Demand for Chromebooks -- inexpensive laptops powered by Google's (NASDAQ:GOOG) (NASDAQ:GOOGL) Chrome OS -- appears to be on the rise. Educational institutions, in particular, have begun to adopt Chromebooks at a rapid rate, while a growing number of PC vendors offer a wide selection of Chromebooks at aggressive prices.
But Microsoft (NASDAQ:MSFT) isn't giving up without a fight. This holiday season, shoppers looking for an inexpensive laptop will have a variety of Windows-powered devices to choose from, including the $199 HP Stream.
Microsoft's fear of Chrome OS -- irrational or justified?
Microsoft's campaign against Google's Chrome OS has caught some technology pundits off guard. Despite the growing popularity of Chromebooks, Google's share of the traditional PC operating system market remains well in the single-digits -- according to IDC, only 1% of the PCs shipped last year were powered by Google's Chrome OS.
Yet, the growth of Chrome OS is clearly concerning to Microsoft: Its forthcoming holiday push is not a one-off event, but the continuation of an ongoing, active campaign. Late in 2013, Microsoft rolled out the first ad targeting Google's operating system; several more have followed, and Microsoft announced in April that it was working to reduce the price of Windows-powered PCs by dropping some of the licensing fees it charges PC OEMs.
An ad campaign and pricing shakeup may seem like overly aggressive responses to what's ultimately a niche product. Yet, it seems justified in the context of what Chromebooks could do to Microsoft's business.
Historically, Windows and Office have composed the bulk of Microsoft's revenue, and have generated almost all of its profits. The widespread adoption of Google's Chrome OS could have a devastating affect on Microsoft's core business.
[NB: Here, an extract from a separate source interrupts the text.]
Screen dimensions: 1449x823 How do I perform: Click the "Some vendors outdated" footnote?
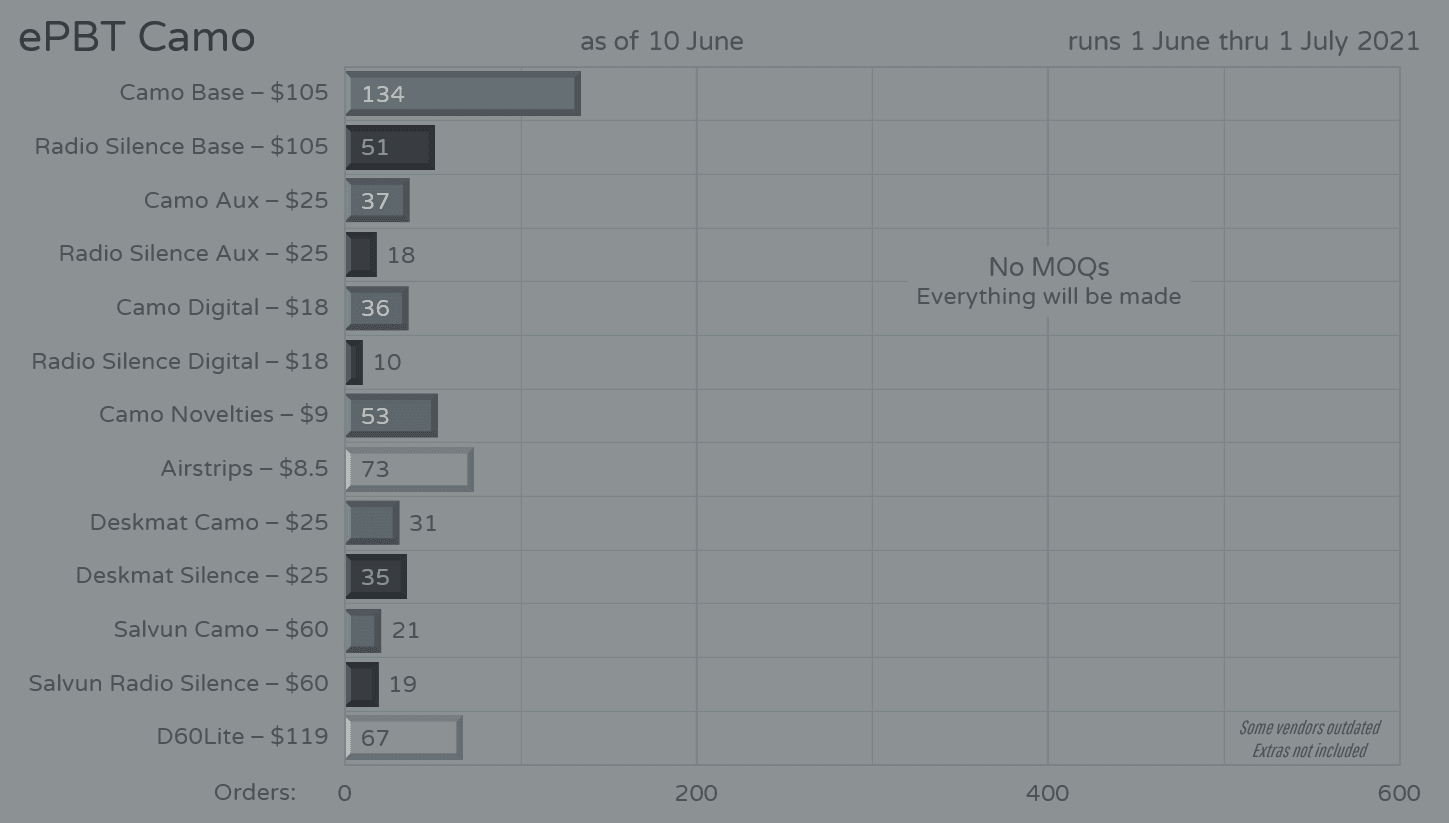click(1309, 728)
As an alternative to Windows laptops, each Chromebook sold represents a lost Windows licensing sale. Moreover, Microsoft's traditional Office suite will not currently work on Chrome OS -- Chromebook users must choose Microsoft's free online alternative or use Google's built-in competitor, Google Apps (seemingly the more likely choice).
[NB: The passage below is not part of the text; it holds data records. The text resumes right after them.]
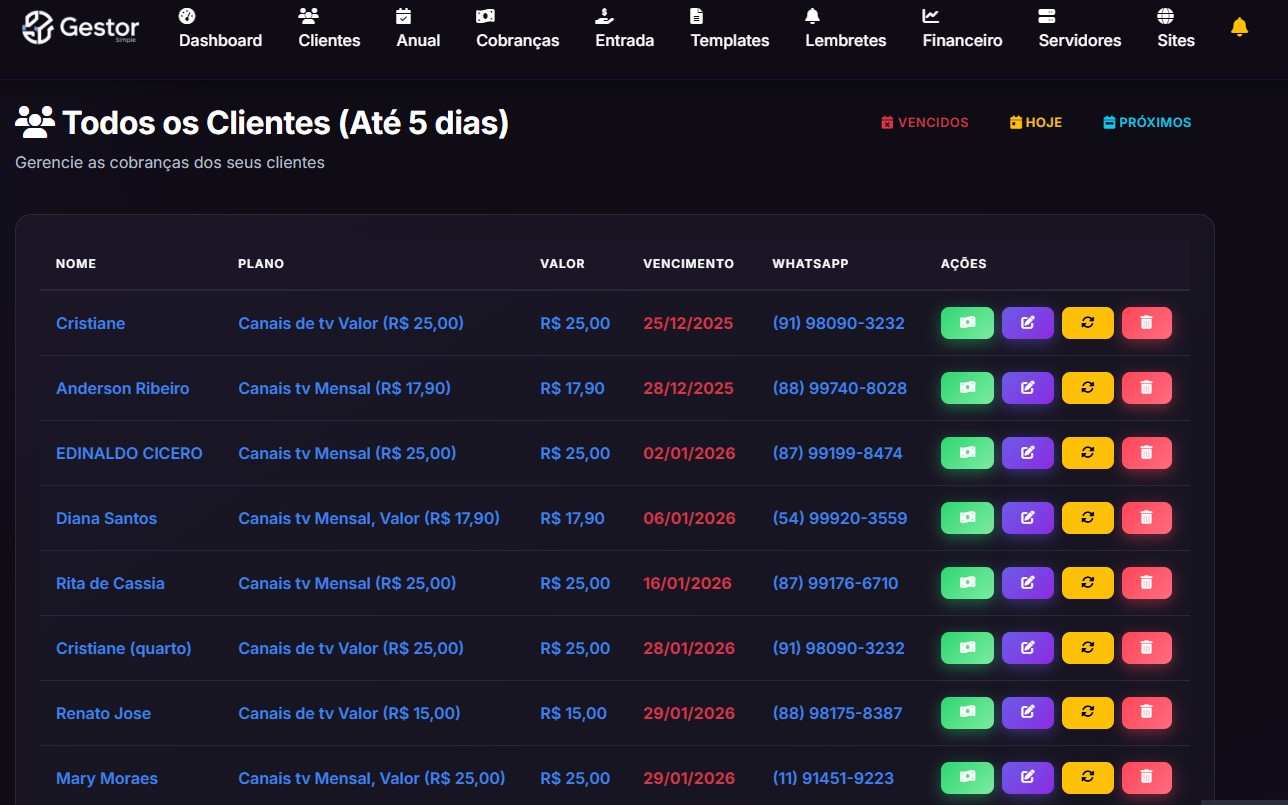Click the delete icon for Cristiane (quarto)
This screenshot has height=805, width=1288.
pyautogui.click(x=1146, y=647)
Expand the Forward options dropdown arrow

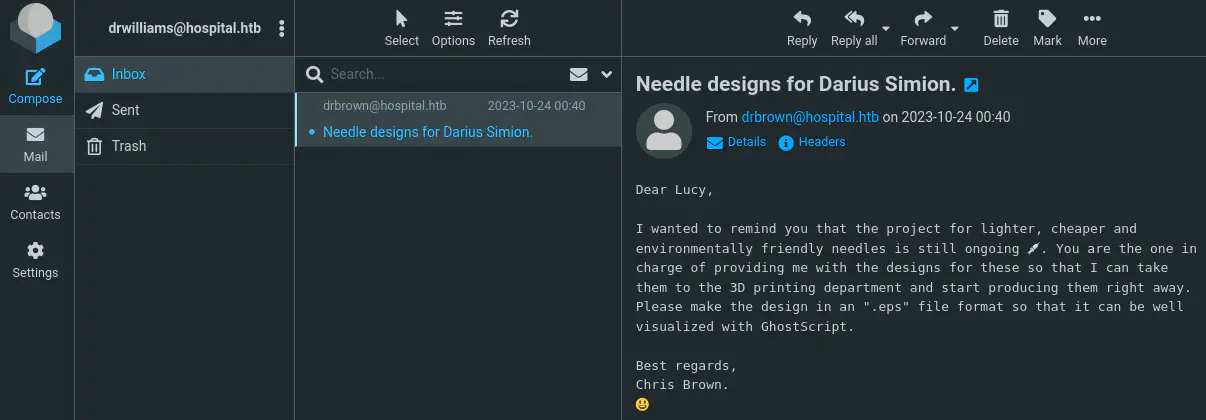pos(955,28)
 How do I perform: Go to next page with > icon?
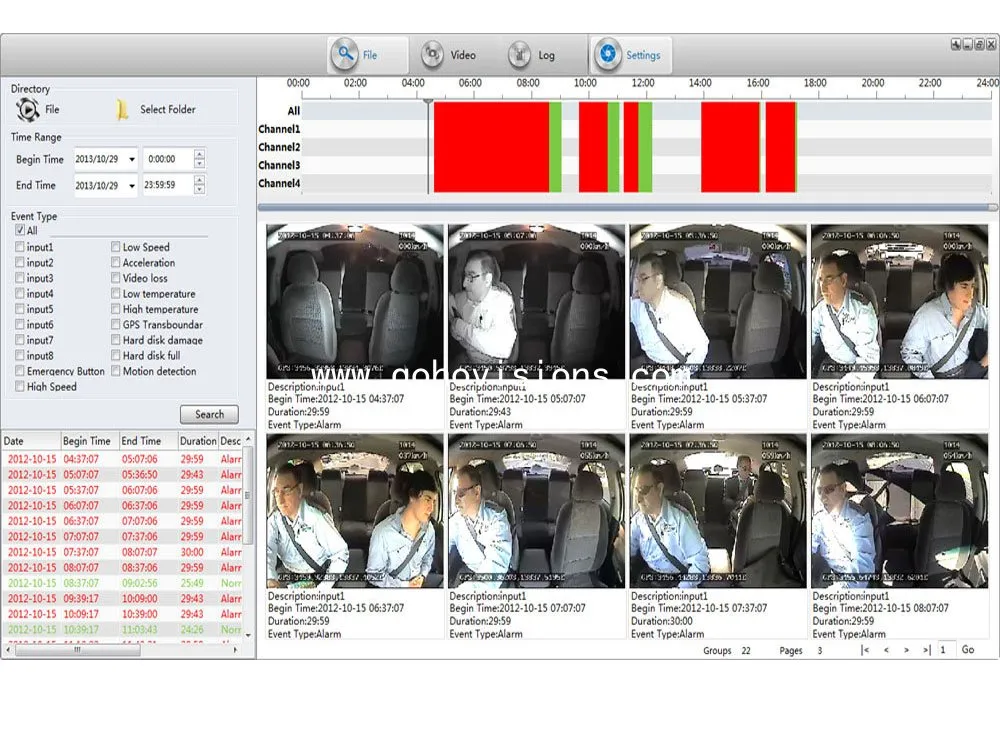[x=906, y=650]
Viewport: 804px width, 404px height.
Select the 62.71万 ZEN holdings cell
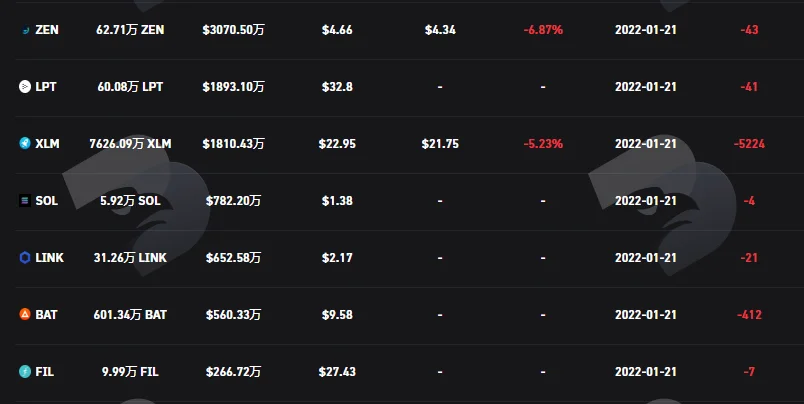(130, 30)
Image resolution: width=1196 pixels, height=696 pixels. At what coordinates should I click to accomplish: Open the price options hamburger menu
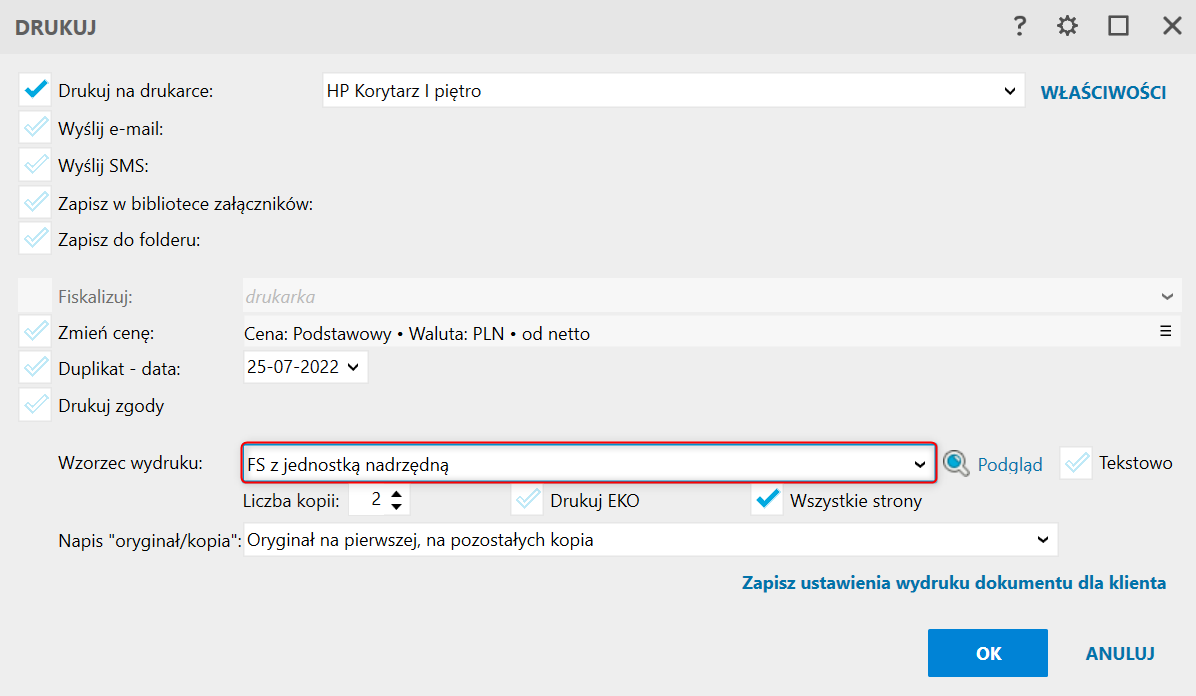[1165, 331]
Can Chromebooks go mainstream?
The lack of Microsoft Office may make Chromebooks an anathema to some business users, while their reliance on the web limits their appeal to many consumers.
Google's Chrome OS has many limitations, and Microsoft has aggressively emphasized them in its anti-Chromebooks ads. That message doesn't seem likely to change, as a slide from a presentation Microsoft gave at its partner conference highlights the advantages traditional Windows PCs have over Chromebooks. Many of them are quite significant, including, most notably, the ability to run traditional desktop apps.
It's reasonable to expect the appeal of Google's Chrome OS to increase over time, as software shifts to the cloud and high-speed Internet connections become better and more widespread. Nearly all of Microsoft's hardware partners have jumped on the Chromebook bandwagon, and research firm Gartner expects Chromebooks to triple in popularity over the next five years.
That may prove to be an underestimation, as Google has been working to bolster Chrome OS. Soon, Chromebooks will be able to run some Android apps, and deeper integration between Android-powered mobile devices and Chrome OS-powered PCs appears likely.
Cheaper PCs may not be enough
Ultimately, competing on price may deter some consumers from leaving Microsoft's Windows ecosystem, but it doesn't address the fundamental appeal of Chromebooks.
Yes, Chromebooks are inexpensive, but they are also a good value -- with increasingly fast processors and solid state drives, a $199 Chromebook can offer an experience far greater than a comparably priced Windows machine. They're certainly limited in their capabilities, but they're largely impervious to traditional malware, and can be easier to manage from an IT perspective.
For now, Google's Chrome OS remains a niche offering. Microsoft should hope it stays that way.